> _Records provided_
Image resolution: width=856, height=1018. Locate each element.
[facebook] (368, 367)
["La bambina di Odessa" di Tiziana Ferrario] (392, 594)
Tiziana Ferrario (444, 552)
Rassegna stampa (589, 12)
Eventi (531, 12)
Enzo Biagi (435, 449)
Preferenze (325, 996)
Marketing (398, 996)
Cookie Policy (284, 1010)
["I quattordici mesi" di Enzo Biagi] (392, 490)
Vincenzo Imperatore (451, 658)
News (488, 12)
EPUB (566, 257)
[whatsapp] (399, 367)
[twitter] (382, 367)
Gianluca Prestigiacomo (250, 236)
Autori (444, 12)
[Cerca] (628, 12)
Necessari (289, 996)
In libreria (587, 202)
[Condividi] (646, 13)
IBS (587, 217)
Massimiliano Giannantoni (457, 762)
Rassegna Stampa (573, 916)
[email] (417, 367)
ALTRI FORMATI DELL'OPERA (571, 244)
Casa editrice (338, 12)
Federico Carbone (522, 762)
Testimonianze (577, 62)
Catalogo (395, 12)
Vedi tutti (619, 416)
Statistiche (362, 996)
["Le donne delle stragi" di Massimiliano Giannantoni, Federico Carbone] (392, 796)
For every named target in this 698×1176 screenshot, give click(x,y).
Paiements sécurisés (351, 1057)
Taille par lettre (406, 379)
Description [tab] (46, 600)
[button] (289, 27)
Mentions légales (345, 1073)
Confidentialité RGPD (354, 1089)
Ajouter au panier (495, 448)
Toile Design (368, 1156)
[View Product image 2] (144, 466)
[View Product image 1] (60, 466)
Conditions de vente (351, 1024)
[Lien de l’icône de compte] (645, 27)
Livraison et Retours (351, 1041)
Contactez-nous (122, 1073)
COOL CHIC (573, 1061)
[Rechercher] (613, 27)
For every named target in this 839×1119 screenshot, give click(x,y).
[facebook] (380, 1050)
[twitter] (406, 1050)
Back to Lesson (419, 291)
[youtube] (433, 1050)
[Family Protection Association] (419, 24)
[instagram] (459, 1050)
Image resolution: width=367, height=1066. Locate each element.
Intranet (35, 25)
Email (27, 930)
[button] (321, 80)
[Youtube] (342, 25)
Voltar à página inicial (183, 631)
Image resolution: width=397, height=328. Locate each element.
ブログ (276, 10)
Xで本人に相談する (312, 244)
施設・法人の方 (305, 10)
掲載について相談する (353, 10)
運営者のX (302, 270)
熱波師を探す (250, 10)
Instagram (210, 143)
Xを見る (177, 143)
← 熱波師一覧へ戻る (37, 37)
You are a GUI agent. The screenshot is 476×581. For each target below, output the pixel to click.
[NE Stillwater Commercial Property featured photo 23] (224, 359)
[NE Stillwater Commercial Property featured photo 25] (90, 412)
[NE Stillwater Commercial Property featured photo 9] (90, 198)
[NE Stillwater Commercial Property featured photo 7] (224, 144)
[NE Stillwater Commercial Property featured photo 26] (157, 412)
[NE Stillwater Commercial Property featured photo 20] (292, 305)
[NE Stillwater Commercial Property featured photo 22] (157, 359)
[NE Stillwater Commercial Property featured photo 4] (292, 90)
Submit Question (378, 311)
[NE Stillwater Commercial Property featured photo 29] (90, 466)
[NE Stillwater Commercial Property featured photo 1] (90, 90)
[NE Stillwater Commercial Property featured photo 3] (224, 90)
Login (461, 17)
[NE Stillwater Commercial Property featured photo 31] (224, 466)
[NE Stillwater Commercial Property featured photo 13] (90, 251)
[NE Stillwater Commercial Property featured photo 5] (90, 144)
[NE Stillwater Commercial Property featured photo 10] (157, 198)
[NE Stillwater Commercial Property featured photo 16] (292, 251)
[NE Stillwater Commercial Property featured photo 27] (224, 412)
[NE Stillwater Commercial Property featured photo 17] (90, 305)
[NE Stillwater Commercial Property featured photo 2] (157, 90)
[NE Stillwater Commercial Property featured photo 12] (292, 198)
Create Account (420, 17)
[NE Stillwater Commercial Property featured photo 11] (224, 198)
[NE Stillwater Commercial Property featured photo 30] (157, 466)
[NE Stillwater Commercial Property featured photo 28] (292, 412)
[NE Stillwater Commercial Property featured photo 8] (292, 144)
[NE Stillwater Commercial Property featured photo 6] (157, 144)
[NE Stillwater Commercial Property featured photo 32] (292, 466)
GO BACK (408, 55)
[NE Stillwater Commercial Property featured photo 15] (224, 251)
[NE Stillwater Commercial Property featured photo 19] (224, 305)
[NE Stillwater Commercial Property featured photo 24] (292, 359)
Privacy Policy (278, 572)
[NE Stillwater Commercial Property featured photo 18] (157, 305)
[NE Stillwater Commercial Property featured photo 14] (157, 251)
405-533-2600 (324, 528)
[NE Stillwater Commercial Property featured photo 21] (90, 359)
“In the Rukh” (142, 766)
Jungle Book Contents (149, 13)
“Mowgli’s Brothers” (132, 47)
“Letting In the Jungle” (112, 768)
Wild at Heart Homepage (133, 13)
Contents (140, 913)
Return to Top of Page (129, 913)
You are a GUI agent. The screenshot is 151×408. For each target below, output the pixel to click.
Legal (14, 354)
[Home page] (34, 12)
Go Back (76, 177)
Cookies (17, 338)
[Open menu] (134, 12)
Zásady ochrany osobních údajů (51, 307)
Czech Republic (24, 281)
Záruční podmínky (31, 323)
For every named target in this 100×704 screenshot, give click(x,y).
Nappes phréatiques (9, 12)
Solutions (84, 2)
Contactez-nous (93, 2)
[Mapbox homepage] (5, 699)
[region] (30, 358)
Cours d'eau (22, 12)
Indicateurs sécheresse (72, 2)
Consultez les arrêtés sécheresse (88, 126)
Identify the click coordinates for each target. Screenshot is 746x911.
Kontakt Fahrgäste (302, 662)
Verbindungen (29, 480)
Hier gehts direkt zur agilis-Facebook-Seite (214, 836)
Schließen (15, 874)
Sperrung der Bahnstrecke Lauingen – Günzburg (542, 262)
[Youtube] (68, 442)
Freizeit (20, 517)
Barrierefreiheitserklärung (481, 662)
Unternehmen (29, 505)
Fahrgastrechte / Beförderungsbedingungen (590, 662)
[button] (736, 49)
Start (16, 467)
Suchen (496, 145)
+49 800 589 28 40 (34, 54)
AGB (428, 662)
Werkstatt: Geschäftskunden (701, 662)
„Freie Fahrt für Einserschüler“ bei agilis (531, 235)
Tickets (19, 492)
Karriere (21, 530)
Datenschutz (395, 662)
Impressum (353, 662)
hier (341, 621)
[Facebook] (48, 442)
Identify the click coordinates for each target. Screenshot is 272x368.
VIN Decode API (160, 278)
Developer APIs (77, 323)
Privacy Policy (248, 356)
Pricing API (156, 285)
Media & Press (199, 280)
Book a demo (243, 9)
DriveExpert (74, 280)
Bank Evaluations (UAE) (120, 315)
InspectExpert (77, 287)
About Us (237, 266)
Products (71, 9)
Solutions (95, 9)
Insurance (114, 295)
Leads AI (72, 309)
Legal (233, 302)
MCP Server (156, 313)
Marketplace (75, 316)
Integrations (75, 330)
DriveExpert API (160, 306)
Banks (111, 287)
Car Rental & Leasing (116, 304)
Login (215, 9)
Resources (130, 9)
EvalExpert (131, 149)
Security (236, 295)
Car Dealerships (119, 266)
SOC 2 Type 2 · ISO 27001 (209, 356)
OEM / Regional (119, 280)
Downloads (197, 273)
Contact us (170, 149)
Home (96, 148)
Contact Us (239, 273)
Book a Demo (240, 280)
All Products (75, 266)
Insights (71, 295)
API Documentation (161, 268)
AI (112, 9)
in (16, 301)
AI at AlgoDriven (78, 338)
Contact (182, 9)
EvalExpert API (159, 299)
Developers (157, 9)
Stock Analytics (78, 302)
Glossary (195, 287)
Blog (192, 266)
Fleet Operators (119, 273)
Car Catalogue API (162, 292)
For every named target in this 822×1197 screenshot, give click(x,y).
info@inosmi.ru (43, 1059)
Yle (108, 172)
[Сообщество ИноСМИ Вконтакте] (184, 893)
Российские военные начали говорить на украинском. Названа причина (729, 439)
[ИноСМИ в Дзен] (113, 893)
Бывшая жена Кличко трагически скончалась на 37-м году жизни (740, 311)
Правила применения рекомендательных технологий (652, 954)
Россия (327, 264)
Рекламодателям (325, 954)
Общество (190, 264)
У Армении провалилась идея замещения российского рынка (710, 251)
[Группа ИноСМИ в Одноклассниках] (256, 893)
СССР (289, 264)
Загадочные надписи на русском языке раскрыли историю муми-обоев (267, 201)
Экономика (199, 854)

> _Work to be completed_
Update the data from the line containing "Security (236, 295)" through the line containing "Glossary (195, 287)" by replacing "Book a Demo" with "Schedule a Demo", and write out only those lines with nothing else changed.

> _Full solution_
Security (236, 295)
Car Dealerships (119, 266)
SOC 2 Type 2 · ISO 27001 (209, 356)
OEM / Regional (119, 280)
Downloads (197, 273)
Contact us (170, 149)
Home (96, 148)
Contact Us (239, 273)
Schedule a Demo (240, 280)
All Products (75, 266)
Insights (71, 295)
API Documentation (161, 268)
AI (112, 9)
in (16, 301)
AI at AlgoDriven (78, 338)
Contact (182, 9)
EvalExpert API (159, 299)
Developers (157, 9)
Stock Analytics (78, 302)
Glossary (195, 287)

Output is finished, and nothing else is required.